» THE REQUEST: Add 12 to every coordinate in the answers and write out again the data from the line with "Task: Select previous" up to and including the line with "point(732,691)", keeping the requests as they are. Leave the pictures out of your answer.

» DATA EXTRACT:

···

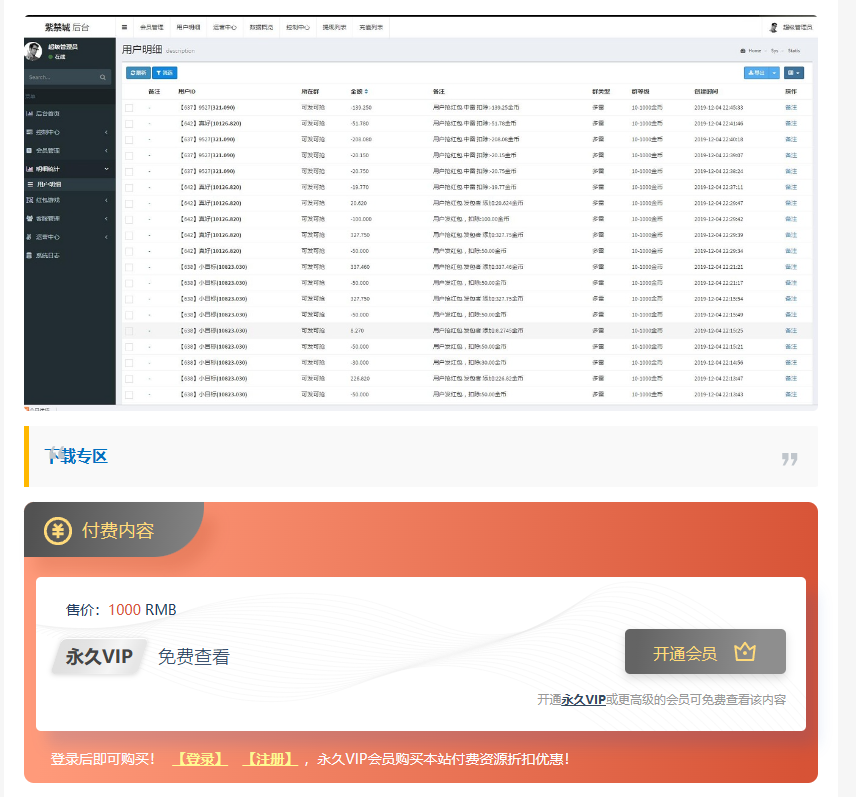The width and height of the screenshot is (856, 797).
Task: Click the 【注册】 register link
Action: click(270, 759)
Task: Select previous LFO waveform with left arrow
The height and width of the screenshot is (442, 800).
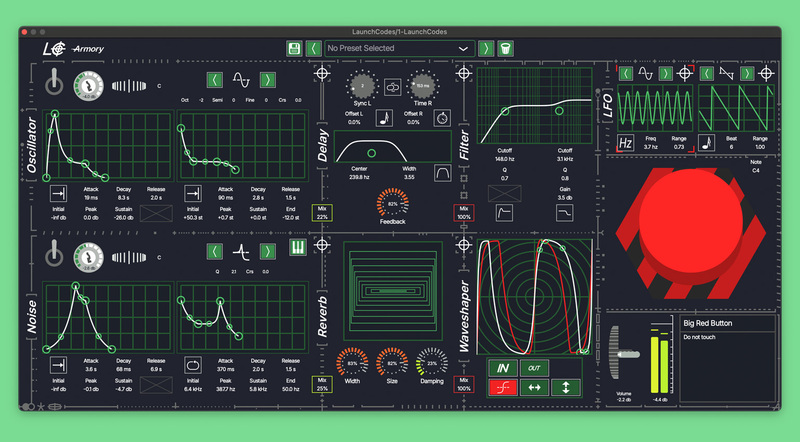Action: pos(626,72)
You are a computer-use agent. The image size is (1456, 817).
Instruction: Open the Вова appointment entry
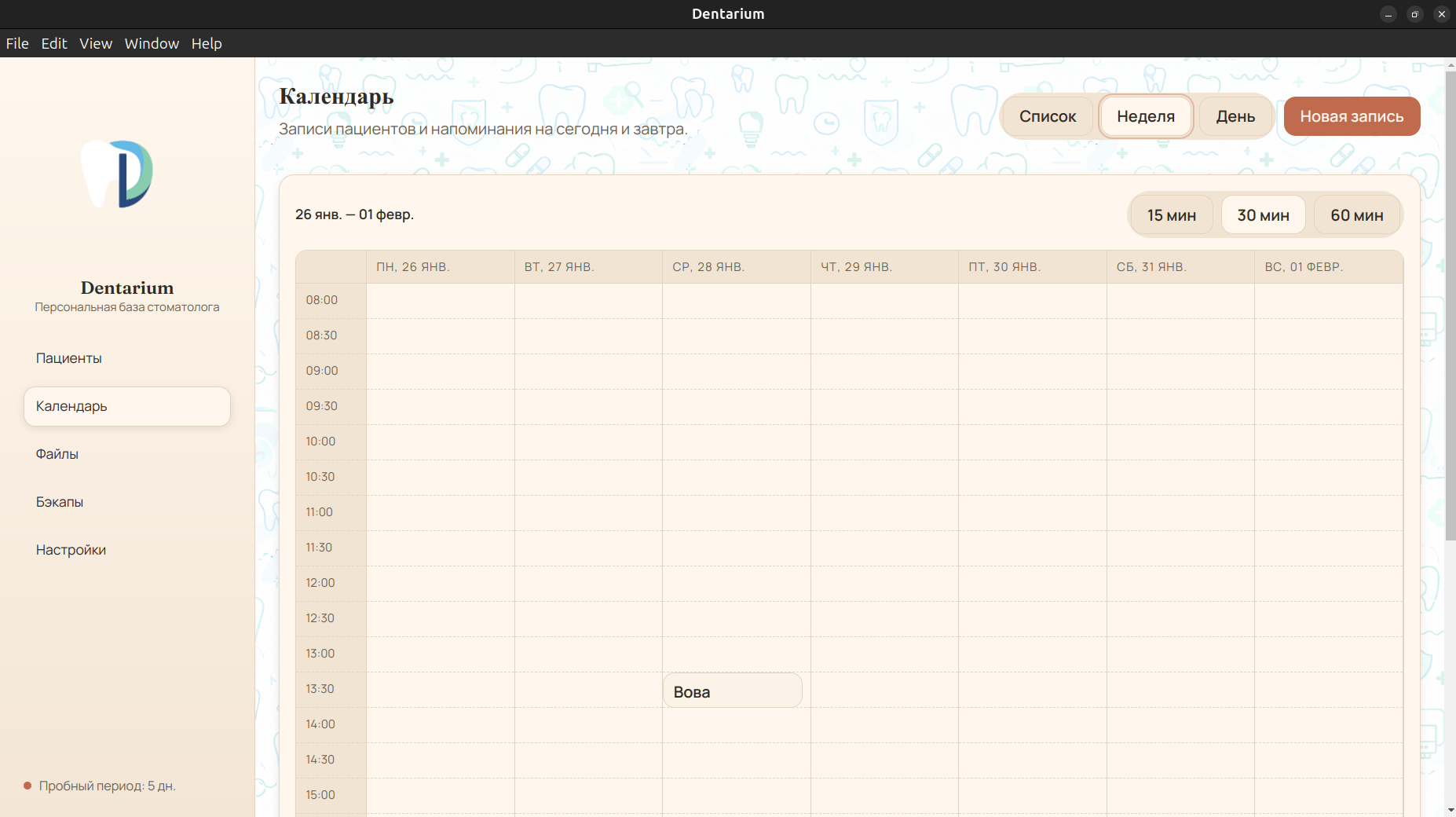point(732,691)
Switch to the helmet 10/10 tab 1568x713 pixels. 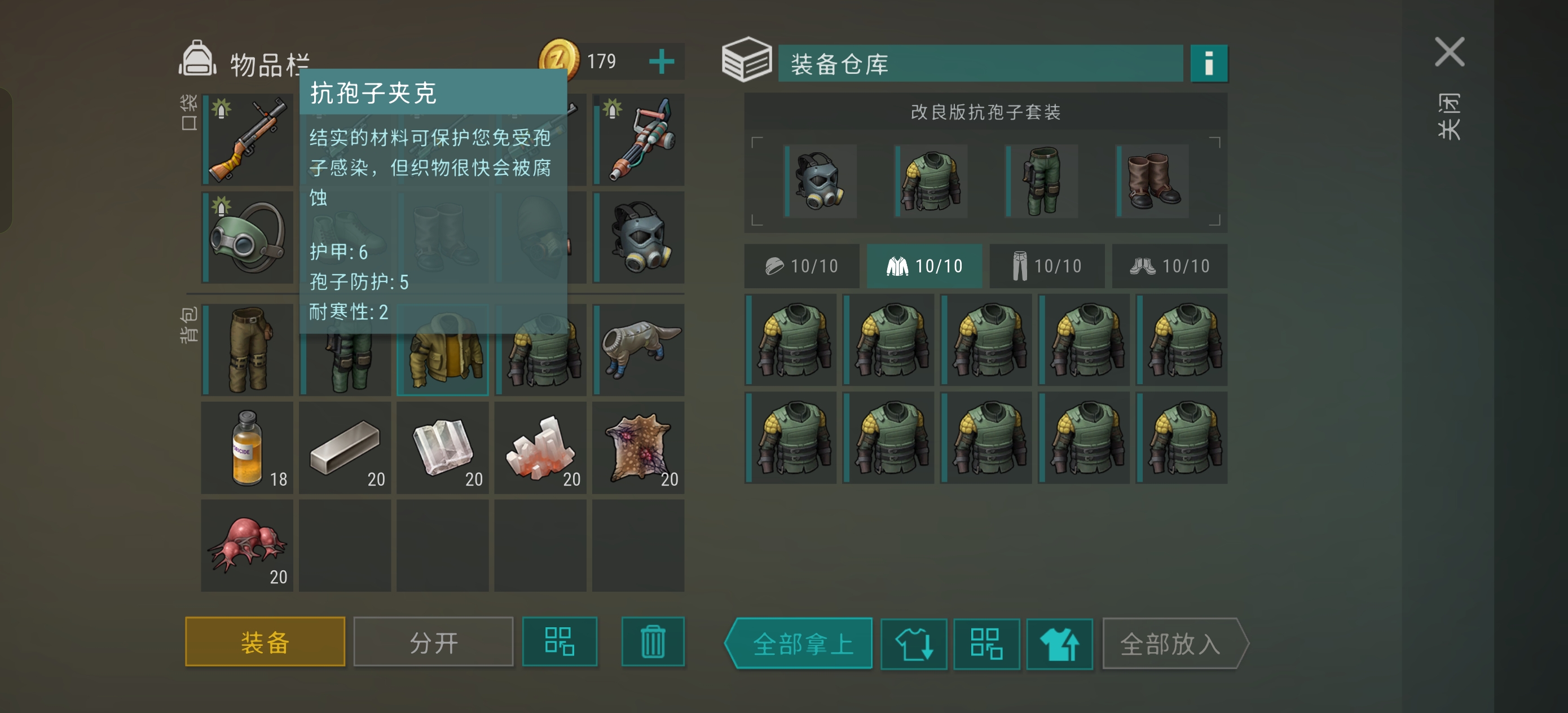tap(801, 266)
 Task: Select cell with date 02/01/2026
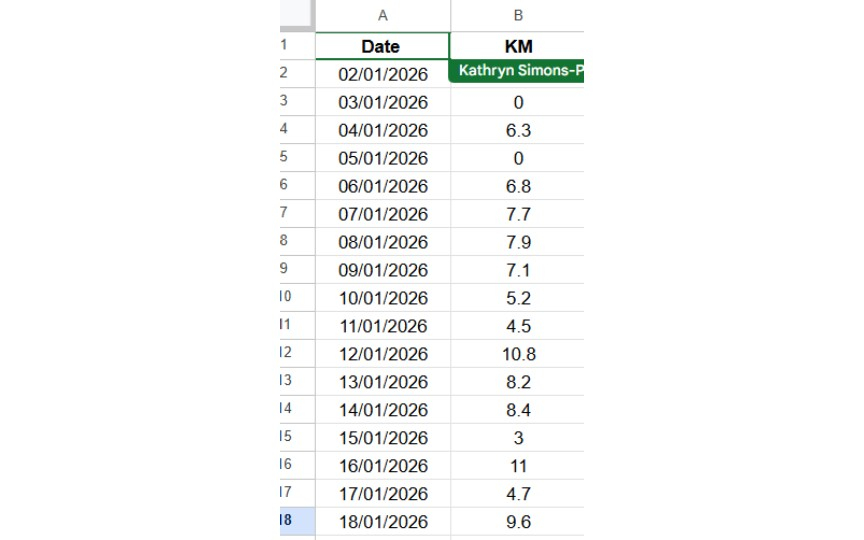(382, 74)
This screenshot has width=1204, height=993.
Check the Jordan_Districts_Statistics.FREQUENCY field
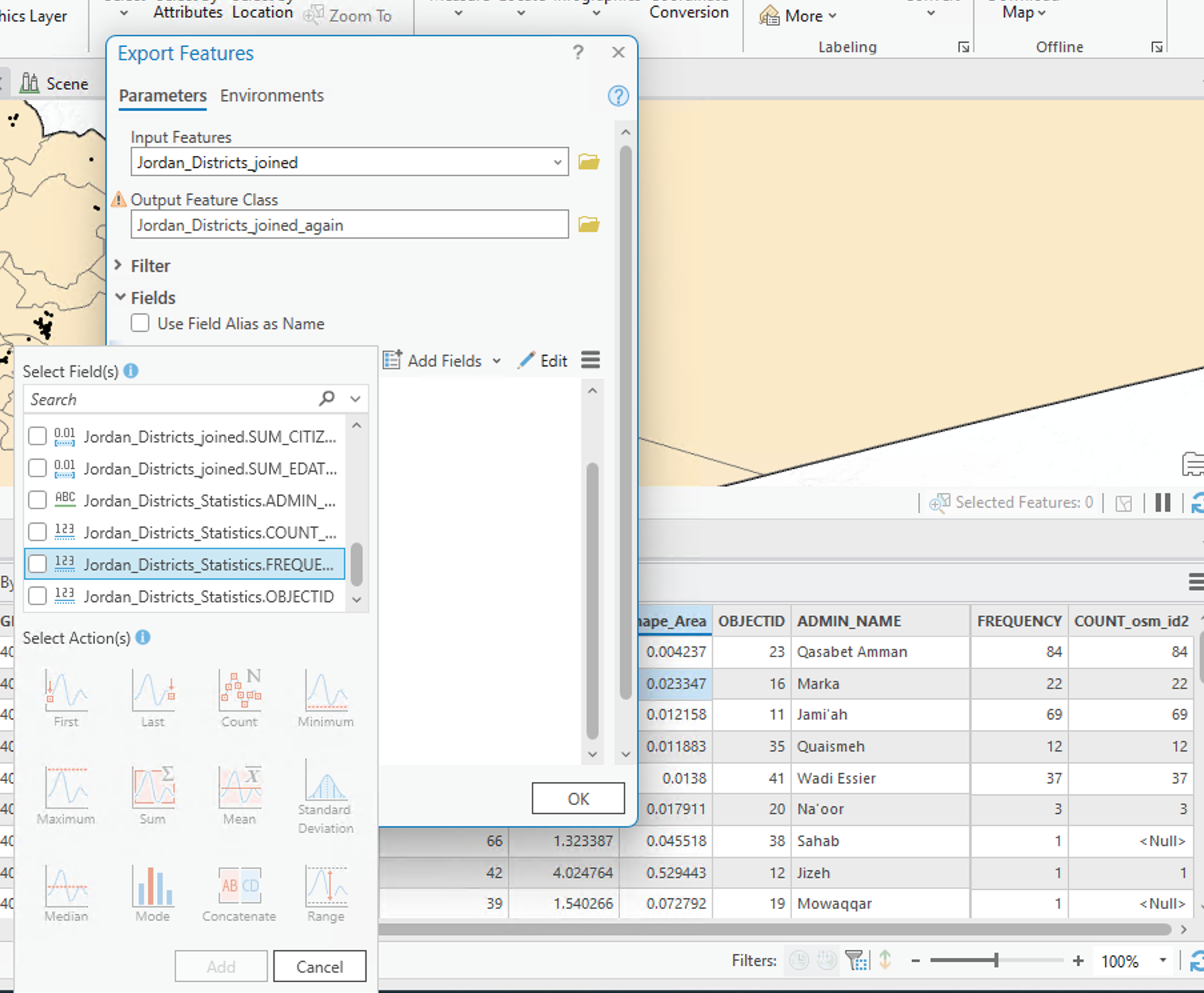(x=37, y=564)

···

» TASK RESPONSE:
Task: Select previous LFO waveform with left arrow
The height and width of the screenshot is (442, 800).
Action: pos(638,84)
You are a computer-use agent. The image size is (1456, 817).
Instruction: Open the Вова appointment entry
point(744,703)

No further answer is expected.